┌─ EXERCISE DATA
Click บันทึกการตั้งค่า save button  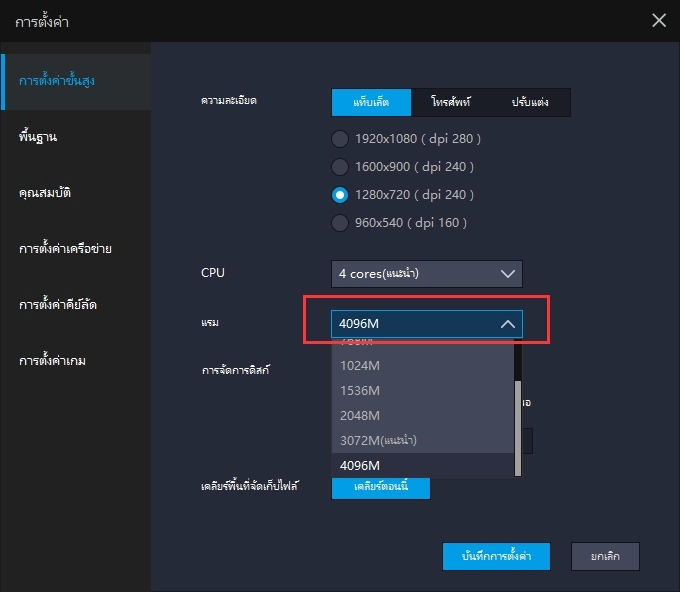pos(496,556)
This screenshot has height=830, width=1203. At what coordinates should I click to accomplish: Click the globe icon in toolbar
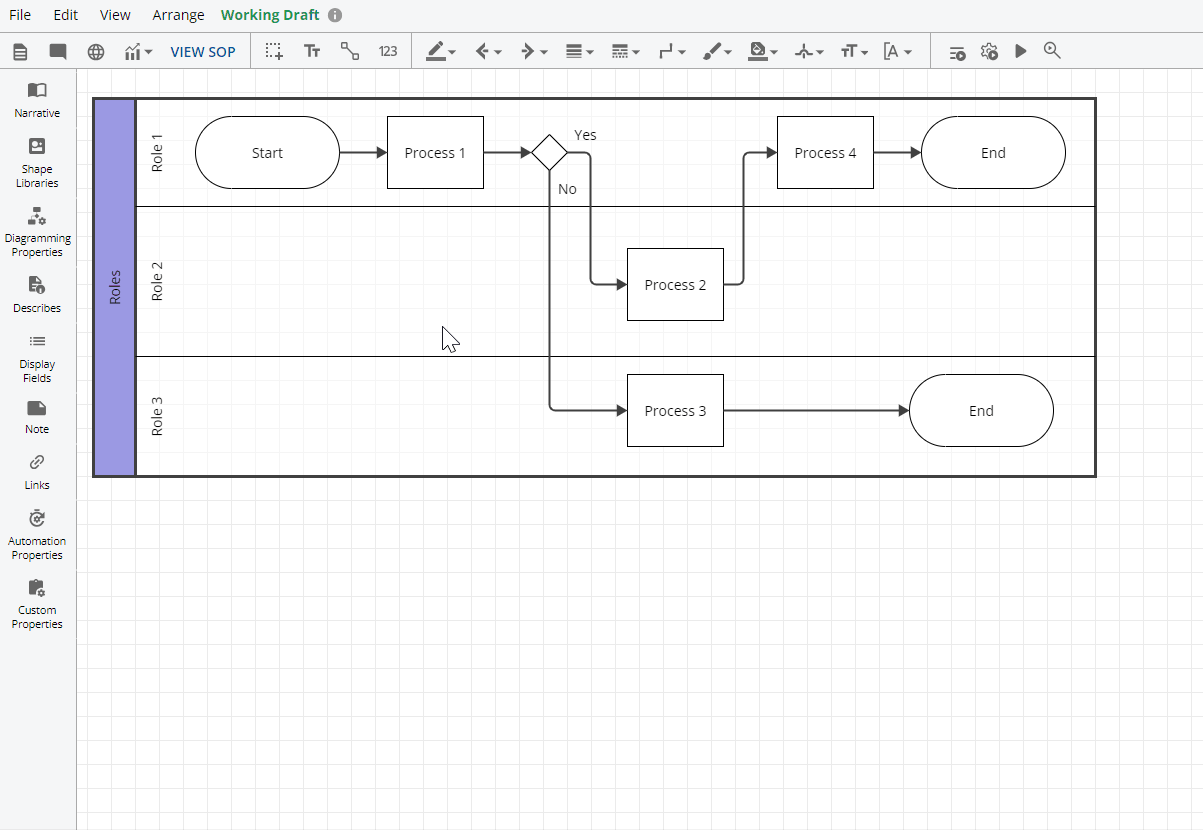pyautogui.click(x=96, y=52)
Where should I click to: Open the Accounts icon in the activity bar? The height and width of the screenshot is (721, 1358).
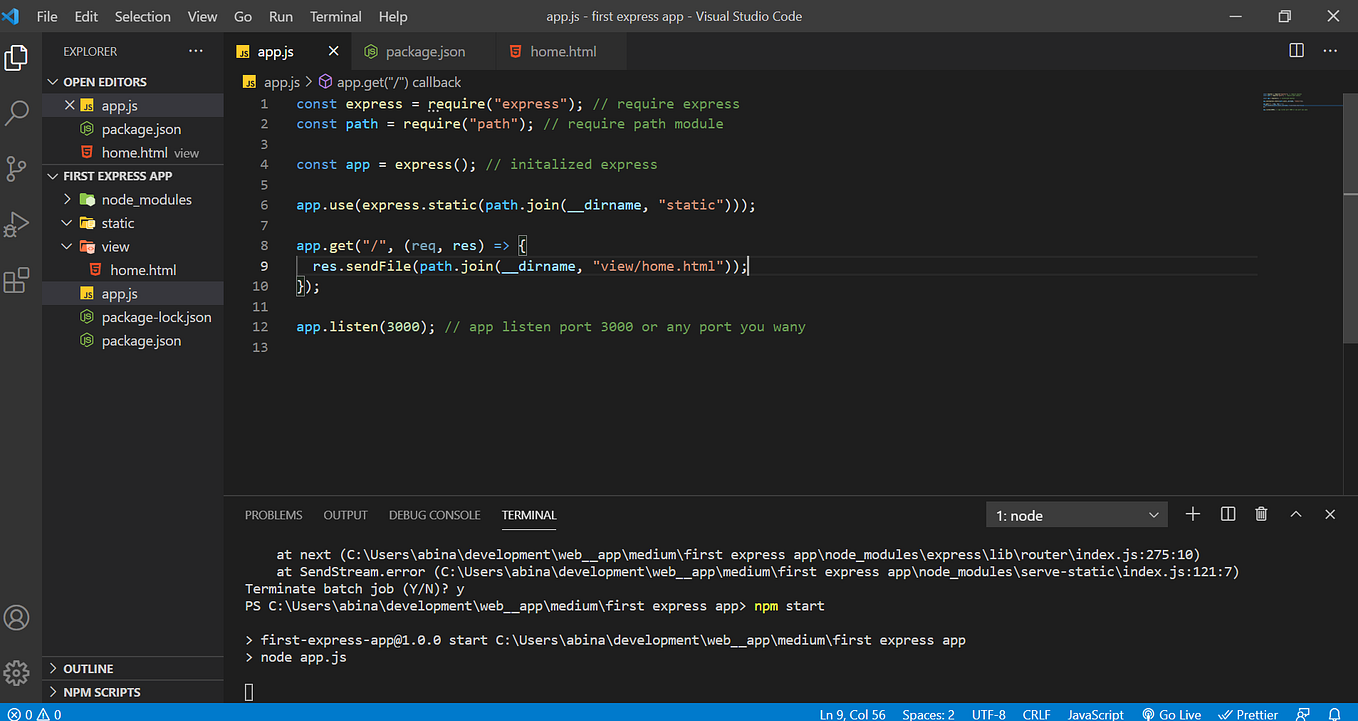(17, 617)
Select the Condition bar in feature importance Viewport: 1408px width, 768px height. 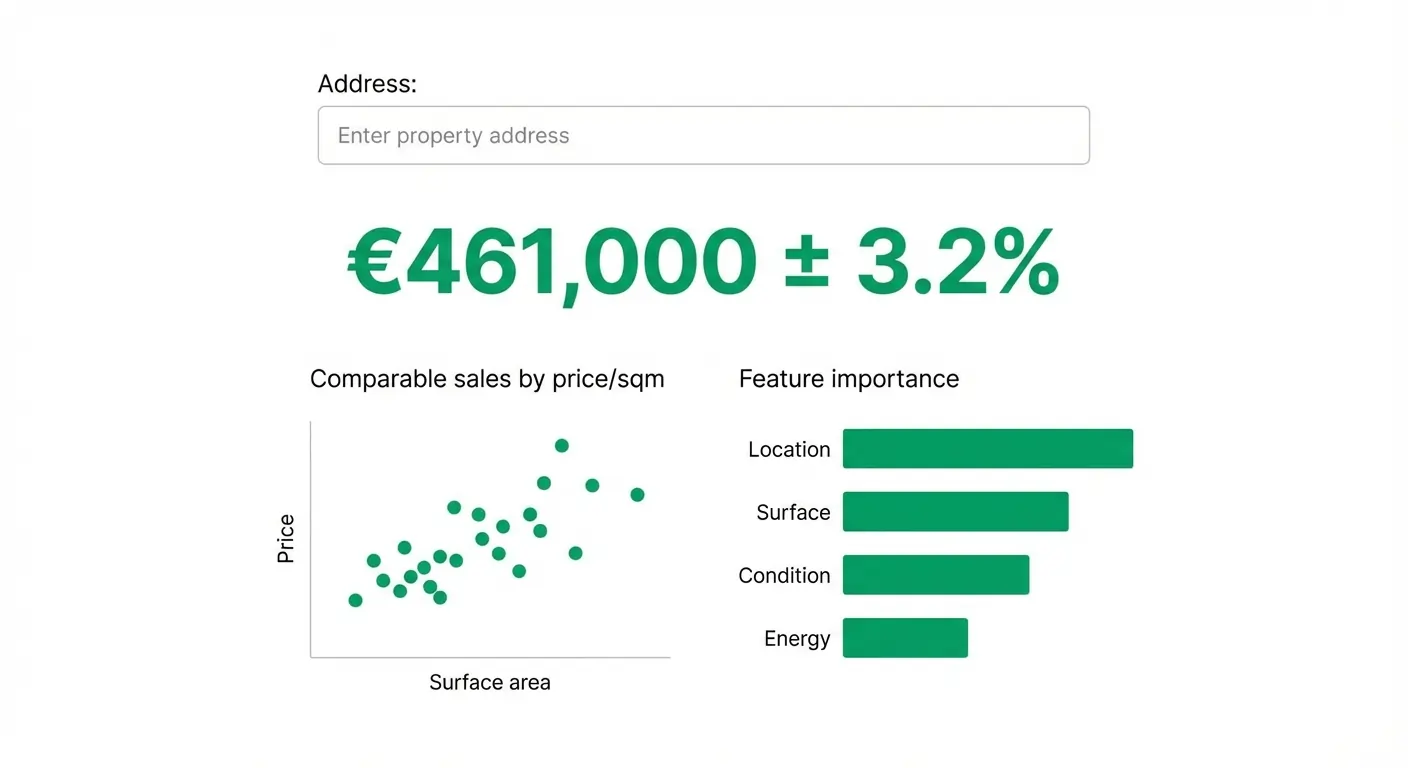click(x=936, y=575)
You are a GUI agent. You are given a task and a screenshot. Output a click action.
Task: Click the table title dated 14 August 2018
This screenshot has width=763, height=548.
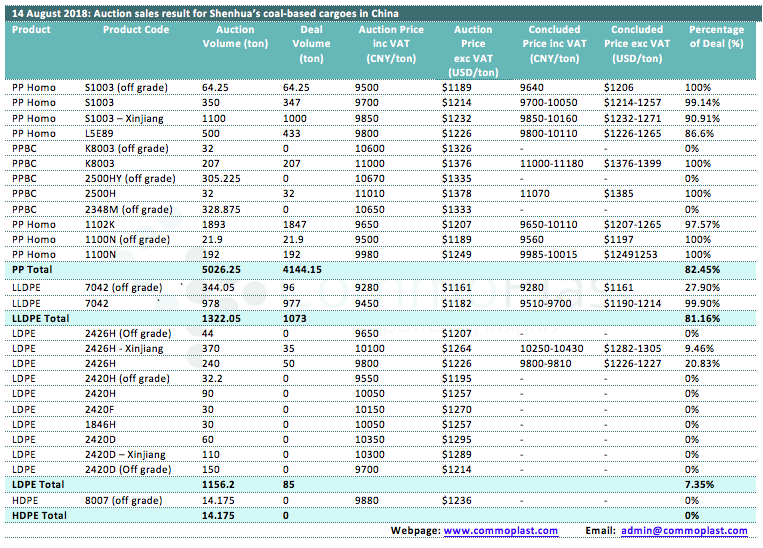[x=204, y=13]
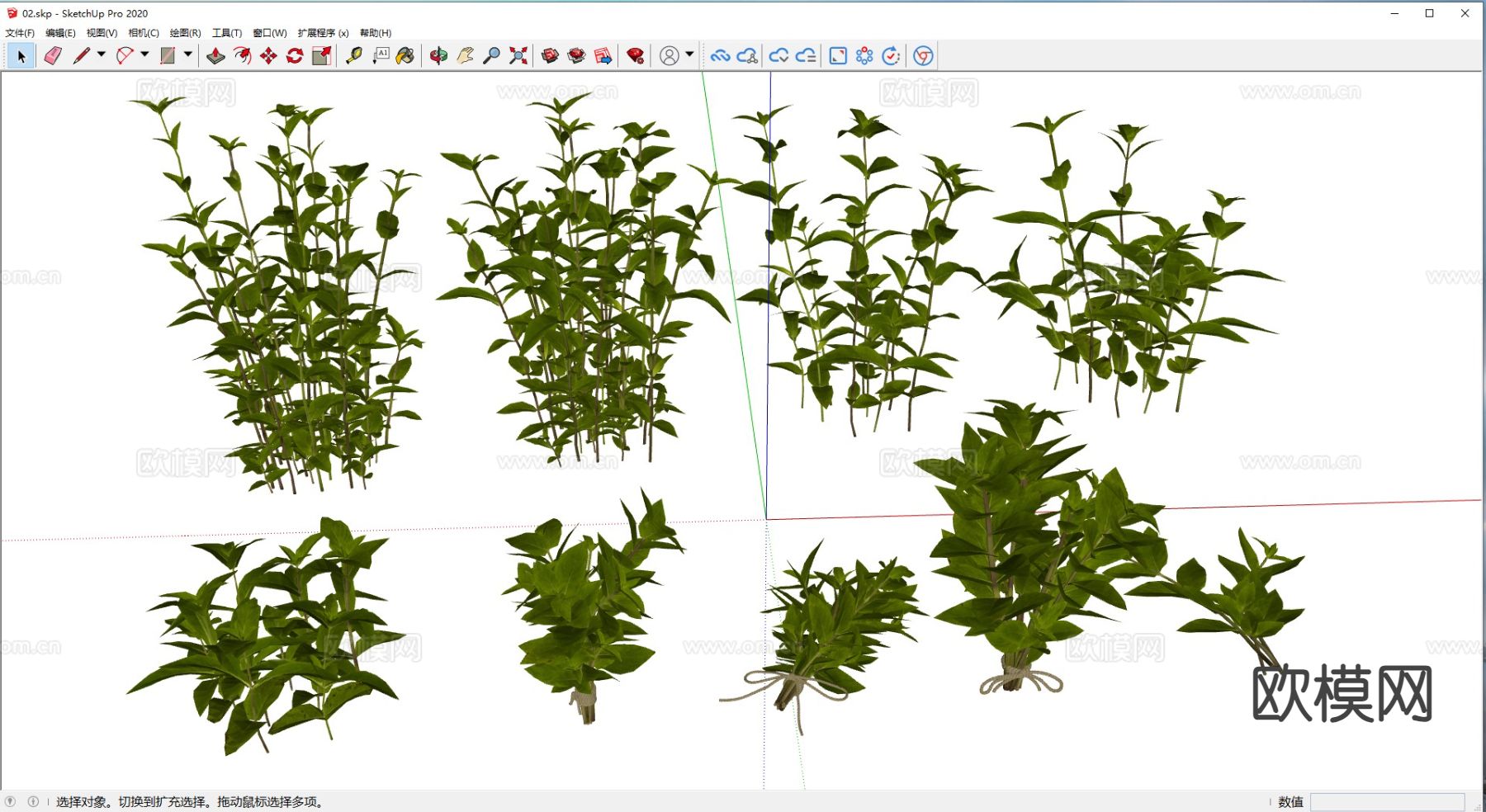The image size is (1486, 812).
Task: Open the 文件(F) menu
Action: [20, 33]
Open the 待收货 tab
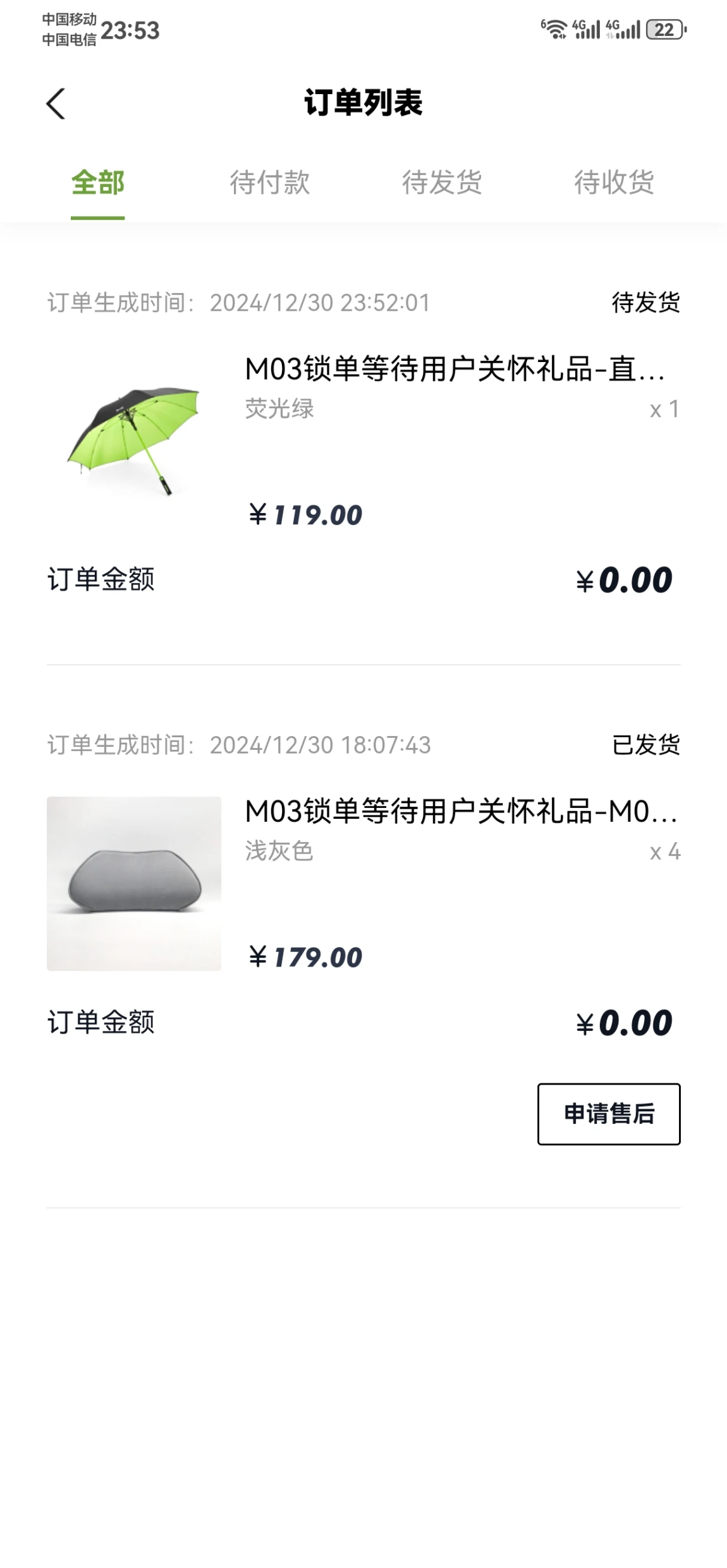Image resolution: width=727 pixels, height=1568 pixels. [x=614, y=183]
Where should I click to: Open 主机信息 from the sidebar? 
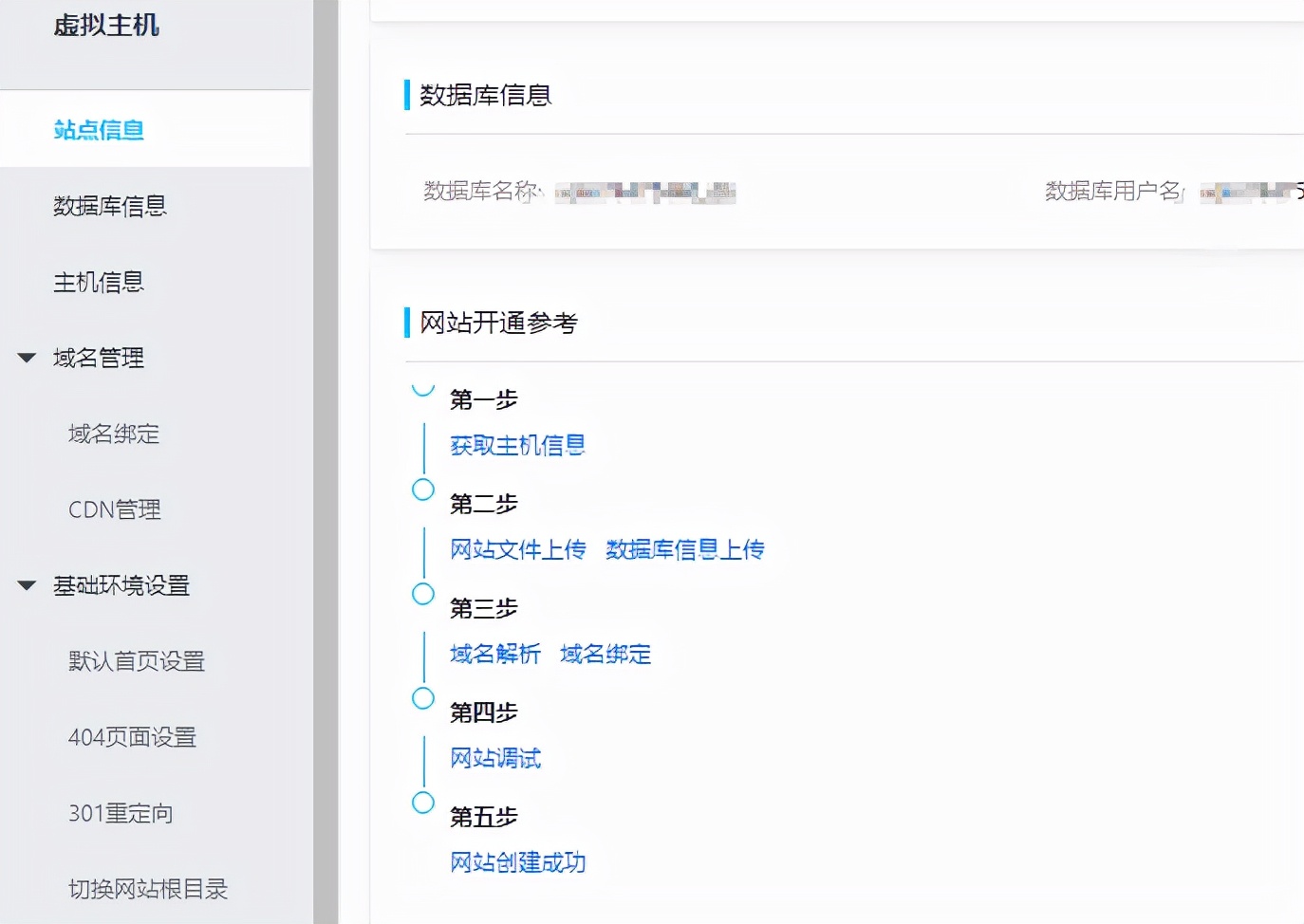tap(99, 282)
└─
PROBLEM TO WORK ON —
The lines from the one containing "Task: Click the" to the final line of the material, both ends included, should be retyped exactly and alone, with no pictures.

TASK RESULT —
Task: Click the table title dated 14 August 2018
This screenshot has width=763, height=548.
[x=204, y=13]
The image size is (1486, 812).
Task: Open the 文件(F) menu
Action: [20, 33]
Open the 待收货 tab
Image resolution: width=727 pixels, height=1568 pixels. [x=614, y=183]
Where should I click to: Open 主机信息 from the sidebar? 
tap(99, 282)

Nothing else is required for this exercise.